I found a fun post by Avery Pennarun about programmer migration patterns using RSS. Have you heard of RSS? It's
a quite intriguing concept: you create a terse XML log of your toots or twetes
or longer form writings on the web, publish the log on the web, and other
people can set up software that periodically checks the XML log and sends
a notification when you've written something. You should give it a try!
In fact, I found Pennarun's post about 3 weeks ago, but have been too occupied with
work, family, and running to blog about it until now. I've thought about what
languages programmers use and why, and enjoyed reading another non-scientific
take.
Myself, I've followed two of the paths that Pennarun graphed in the blog post.

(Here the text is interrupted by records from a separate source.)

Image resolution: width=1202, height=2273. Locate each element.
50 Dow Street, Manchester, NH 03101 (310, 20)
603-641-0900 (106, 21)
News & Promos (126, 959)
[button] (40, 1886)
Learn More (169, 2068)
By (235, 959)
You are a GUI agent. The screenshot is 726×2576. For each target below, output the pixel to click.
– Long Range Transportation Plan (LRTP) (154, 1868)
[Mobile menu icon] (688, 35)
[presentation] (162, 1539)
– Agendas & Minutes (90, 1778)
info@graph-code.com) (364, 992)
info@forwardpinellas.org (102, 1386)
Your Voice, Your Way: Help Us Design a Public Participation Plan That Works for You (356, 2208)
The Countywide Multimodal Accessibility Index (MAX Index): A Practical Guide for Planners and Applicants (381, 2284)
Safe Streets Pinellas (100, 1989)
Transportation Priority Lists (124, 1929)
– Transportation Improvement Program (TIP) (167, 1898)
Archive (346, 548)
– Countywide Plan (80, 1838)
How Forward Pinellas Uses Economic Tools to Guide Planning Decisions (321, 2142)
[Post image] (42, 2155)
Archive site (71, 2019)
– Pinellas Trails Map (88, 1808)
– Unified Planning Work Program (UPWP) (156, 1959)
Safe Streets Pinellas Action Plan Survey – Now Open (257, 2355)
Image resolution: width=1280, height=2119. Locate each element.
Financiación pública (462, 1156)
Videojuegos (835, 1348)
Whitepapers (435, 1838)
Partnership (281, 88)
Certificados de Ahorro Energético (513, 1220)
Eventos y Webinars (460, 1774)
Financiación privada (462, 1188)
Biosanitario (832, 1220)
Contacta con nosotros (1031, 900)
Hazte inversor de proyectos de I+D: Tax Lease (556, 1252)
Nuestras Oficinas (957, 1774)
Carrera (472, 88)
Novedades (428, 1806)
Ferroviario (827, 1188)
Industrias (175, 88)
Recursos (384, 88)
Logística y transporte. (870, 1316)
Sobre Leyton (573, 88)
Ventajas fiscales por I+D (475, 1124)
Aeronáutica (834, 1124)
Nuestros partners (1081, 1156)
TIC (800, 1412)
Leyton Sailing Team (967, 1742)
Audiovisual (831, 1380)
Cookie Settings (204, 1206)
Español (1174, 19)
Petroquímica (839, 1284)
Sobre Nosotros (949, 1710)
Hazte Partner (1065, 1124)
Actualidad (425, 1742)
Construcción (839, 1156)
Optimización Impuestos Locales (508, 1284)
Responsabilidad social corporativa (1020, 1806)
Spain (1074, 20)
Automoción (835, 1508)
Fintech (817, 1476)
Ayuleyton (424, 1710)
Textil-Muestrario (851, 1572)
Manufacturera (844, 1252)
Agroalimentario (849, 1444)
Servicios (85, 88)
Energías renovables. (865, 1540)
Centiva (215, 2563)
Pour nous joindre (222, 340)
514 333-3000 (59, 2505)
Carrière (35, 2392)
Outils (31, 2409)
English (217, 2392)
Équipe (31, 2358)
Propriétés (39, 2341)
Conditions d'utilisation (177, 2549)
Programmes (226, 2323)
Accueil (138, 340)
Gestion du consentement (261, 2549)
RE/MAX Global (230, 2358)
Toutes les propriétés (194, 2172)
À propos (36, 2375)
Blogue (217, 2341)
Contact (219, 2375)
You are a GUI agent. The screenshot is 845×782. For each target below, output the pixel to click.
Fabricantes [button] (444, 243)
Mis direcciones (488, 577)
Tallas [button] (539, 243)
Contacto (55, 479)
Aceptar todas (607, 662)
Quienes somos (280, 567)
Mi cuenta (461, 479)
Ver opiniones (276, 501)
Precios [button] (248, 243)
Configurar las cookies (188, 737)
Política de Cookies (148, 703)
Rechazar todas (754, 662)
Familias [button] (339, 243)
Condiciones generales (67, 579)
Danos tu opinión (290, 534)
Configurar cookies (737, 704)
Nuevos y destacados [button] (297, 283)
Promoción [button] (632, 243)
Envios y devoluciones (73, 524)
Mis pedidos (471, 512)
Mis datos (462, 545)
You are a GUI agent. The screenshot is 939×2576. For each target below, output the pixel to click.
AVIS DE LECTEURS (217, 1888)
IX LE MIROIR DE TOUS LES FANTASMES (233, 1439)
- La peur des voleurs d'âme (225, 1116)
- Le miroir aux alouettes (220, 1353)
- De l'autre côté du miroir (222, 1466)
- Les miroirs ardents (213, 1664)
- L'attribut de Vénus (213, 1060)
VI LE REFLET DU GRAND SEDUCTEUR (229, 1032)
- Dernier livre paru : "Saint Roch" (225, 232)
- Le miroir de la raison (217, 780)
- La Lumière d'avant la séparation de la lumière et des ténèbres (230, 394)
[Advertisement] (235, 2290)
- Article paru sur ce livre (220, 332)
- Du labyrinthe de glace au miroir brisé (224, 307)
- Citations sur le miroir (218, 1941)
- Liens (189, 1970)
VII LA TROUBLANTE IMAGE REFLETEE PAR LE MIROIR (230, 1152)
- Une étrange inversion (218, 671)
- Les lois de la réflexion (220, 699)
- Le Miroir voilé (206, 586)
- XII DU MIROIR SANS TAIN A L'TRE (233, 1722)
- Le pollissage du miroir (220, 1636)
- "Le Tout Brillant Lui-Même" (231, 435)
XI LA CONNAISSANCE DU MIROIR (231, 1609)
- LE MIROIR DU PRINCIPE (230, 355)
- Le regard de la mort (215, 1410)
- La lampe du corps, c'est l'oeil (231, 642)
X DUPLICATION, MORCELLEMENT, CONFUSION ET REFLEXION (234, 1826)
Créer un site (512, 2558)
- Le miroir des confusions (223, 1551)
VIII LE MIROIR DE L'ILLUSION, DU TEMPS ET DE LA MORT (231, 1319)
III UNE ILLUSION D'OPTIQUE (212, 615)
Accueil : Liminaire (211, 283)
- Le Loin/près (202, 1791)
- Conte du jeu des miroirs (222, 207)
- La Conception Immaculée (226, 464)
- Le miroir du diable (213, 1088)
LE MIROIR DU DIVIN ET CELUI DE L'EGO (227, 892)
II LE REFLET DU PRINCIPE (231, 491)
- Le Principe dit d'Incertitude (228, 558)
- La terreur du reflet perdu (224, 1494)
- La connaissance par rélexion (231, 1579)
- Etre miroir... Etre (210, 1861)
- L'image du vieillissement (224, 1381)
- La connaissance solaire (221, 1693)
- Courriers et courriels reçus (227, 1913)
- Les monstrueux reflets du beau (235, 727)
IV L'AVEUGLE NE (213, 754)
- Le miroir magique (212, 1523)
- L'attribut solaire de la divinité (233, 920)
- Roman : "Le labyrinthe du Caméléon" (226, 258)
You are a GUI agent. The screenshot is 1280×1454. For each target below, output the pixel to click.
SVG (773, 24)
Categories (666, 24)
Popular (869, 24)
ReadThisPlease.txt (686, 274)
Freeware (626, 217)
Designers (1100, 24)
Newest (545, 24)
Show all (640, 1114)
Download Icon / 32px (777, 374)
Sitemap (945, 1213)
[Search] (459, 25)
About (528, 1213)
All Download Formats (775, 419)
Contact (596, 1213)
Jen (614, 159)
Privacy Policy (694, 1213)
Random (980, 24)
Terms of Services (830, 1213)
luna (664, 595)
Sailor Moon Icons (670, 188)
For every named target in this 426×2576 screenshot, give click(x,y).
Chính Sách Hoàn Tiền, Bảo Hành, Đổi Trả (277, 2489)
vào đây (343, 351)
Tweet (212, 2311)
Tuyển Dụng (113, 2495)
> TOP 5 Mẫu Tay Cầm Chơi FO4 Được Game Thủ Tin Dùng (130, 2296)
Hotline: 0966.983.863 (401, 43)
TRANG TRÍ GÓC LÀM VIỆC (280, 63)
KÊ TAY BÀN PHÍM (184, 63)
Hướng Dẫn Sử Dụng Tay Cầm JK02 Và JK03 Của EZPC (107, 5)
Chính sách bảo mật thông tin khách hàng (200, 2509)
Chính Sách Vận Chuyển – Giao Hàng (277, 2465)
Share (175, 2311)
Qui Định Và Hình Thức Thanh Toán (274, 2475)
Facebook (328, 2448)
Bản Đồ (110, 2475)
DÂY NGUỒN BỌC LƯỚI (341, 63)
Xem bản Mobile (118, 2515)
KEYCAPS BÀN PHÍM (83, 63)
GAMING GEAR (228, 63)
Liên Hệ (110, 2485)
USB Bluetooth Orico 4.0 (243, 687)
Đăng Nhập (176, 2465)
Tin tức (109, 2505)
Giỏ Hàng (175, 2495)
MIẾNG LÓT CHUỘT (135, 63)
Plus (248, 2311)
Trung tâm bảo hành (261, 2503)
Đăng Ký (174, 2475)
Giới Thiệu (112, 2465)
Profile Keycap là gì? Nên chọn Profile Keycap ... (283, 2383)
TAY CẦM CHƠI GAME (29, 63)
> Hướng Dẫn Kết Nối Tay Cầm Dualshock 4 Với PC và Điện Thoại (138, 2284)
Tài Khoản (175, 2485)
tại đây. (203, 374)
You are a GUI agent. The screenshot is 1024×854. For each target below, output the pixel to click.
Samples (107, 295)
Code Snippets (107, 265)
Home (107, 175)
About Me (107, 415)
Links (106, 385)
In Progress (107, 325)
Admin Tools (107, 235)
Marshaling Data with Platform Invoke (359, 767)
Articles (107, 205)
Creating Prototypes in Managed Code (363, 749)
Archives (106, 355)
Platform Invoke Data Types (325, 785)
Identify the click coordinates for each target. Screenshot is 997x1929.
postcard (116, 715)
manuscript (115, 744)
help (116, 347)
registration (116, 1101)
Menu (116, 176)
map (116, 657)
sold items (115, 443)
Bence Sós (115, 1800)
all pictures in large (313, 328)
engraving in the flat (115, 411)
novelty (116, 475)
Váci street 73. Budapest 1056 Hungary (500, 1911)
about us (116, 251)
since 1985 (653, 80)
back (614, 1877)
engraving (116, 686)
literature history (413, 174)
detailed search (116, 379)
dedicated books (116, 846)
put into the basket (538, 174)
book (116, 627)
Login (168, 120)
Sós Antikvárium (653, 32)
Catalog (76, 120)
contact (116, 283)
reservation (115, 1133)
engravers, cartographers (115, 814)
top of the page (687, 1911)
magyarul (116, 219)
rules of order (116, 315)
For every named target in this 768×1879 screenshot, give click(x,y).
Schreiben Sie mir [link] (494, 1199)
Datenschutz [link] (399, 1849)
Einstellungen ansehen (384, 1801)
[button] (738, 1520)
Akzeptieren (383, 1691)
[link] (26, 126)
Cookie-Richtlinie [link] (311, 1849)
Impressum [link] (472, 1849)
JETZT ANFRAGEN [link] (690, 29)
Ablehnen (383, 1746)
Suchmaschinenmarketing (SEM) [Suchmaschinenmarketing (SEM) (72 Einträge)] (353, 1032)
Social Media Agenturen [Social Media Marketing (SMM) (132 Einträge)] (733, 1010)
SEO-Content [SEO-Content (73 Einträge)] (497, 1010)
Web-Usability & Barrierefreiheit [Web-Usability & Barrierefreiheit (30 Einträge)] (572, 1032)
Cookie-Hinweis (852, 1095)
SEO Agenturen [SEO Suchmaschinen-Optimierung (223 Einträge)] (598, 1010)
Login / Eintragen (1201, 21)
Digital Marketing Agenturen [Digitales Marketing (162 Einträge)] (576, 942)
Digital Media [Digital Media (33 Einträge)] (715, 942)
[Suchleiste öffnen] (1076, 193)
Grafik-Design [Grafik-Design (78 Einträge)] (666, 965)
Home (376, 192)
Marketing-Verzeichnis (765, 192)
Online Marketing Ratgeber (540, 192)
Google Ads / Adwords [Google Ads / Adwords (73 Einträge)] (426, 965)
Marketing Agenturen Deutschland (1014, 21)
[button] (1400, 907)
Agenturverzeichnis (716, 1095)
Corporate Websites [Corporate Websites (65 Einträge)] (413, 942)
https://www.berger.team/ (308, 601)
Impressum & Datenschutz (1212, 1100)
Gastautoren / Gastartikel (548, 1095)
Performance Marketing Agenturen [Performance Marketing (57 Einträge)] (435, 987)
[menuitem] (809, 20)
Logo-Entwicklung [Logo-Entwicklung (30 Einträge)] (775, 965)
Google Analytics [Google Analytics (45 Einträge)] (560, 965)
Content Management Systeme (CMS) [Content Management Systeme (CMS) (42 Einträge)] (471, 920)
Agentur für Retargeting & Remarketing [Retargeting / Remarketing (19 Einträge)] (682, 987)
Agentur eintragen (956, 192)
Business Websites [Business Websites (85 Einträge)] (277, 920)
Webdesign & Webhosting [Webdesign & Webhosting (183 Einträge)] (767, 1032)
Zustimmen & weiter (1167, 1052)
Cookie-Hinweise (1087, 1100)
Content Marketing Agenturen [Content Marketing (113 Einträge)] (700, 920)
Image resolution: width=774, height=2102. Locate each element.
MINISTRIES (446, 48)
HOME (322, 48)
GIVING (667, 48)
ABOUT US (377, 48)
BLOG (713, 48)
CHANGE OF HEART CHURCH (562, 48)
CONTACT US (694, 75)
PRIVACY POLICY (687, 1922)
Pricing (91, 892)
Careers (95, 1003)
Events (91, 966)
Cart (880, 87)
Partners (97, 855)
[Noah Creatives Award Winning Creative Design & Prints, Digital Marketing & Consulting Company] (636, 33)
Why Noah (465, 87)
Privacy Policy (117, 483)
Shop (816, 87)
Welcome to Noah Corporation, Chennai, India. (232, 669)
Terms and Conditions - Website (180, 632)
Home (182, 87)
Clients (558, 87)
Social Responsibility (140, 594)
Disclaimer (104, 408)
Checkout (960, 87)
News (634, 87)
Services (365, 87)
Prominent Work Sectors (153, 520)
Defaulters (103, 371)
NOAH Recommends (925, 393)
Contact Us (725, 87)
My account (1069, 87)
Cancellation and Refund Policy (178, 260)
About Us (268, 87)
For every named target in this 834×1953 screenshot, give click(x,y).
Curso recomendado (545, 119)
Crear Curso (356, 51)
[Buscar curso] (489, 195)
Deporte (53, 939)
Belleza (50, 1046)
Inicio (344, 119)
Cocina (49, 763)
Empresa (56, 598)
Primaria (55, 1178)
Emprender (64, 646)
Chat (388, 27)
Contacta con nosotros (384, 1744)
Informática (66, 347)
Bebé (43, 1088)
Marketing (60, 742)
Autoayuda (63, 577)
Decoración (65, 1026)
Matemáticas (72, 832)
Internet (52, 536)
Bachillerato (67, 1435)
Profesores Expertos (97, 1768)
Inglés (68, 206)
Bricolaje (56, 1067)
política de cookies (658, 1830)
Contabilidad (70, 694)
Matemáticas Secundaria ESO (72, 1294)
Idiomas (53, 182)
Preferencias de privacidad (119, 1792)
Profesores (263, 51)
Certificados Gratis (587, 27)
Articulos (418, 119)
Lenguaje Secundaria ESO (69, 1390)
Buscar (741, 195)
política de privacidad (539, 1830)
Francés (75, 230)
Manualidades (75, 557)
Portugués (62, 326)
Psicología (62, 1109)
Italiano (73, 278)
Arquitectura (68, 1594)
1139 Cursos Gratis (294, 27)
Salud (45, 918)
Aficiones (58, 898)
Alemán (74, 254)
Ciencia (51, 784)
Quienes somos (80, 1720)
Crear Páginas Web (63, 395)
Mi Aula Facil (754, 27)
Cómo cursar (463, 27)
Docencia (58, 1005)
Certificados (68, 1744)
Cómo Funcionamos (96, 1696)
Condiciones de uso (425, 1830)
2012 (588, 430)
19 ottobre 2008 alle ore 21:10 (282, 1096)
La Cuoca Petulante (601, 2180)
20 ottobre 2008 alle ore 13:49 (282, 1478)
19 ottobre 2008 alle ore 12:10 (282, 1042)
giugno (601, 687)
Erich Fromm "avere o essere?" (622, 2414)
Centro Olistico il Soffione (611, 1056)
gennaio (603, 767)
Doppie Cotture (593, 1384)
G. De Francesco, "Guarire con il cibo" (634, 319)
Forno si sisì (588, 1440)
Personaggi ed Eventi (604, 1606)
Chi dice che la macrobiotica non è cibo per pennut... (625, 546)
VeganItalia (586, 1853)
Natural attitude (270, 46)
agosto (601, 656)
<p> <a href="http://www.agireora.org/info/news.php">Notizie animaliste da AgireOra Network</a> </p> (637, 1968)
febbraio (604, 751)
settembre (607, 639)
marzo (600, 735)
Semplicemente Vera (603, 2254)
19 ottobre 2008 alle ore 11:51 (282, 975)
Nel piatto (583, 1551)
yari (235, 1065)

I've done different kinds of programming and dabbled in some esoteric
languages, but lately I'm doing system programming, and almost all of it in
Python 3. As Pennarun points out, when you need Python programs to run faster,
you rewrite their modules in C. I've learned to do this and have also learned
how to distribute and deploy C extension modules. I haven't felt the need to
migrate to Go, the other next stop for Python 2 programmers in Pennarun's
graph. Not yet.
Python 3 use is growing at work and people are definitely coming from
Javascript. Mostly because JS options are limited when using Apache Spark,
especially with the major Spark hosting services, not because of language
features or syntax. I do, however, see signs that some of my coworkers are
beginning to appreciate mainstream Python features like path objects, slicing,
unpacking, and f-strings. For what it's worth, no one has yet asked me how to
use type hinting or how to implement type checking, perhaps because the
language switchers tend to have begun their careers with Javascript instead of
C++ or Java.
I feel gratified when I see open source Python packages like mercantile, shapely, and rasterio spreading more quickly to other teams
at work. This pleases me, greatly. Investing modestly in Python, even when it
wasn't considered cool or the next big thing, was a good idea. It's paying off.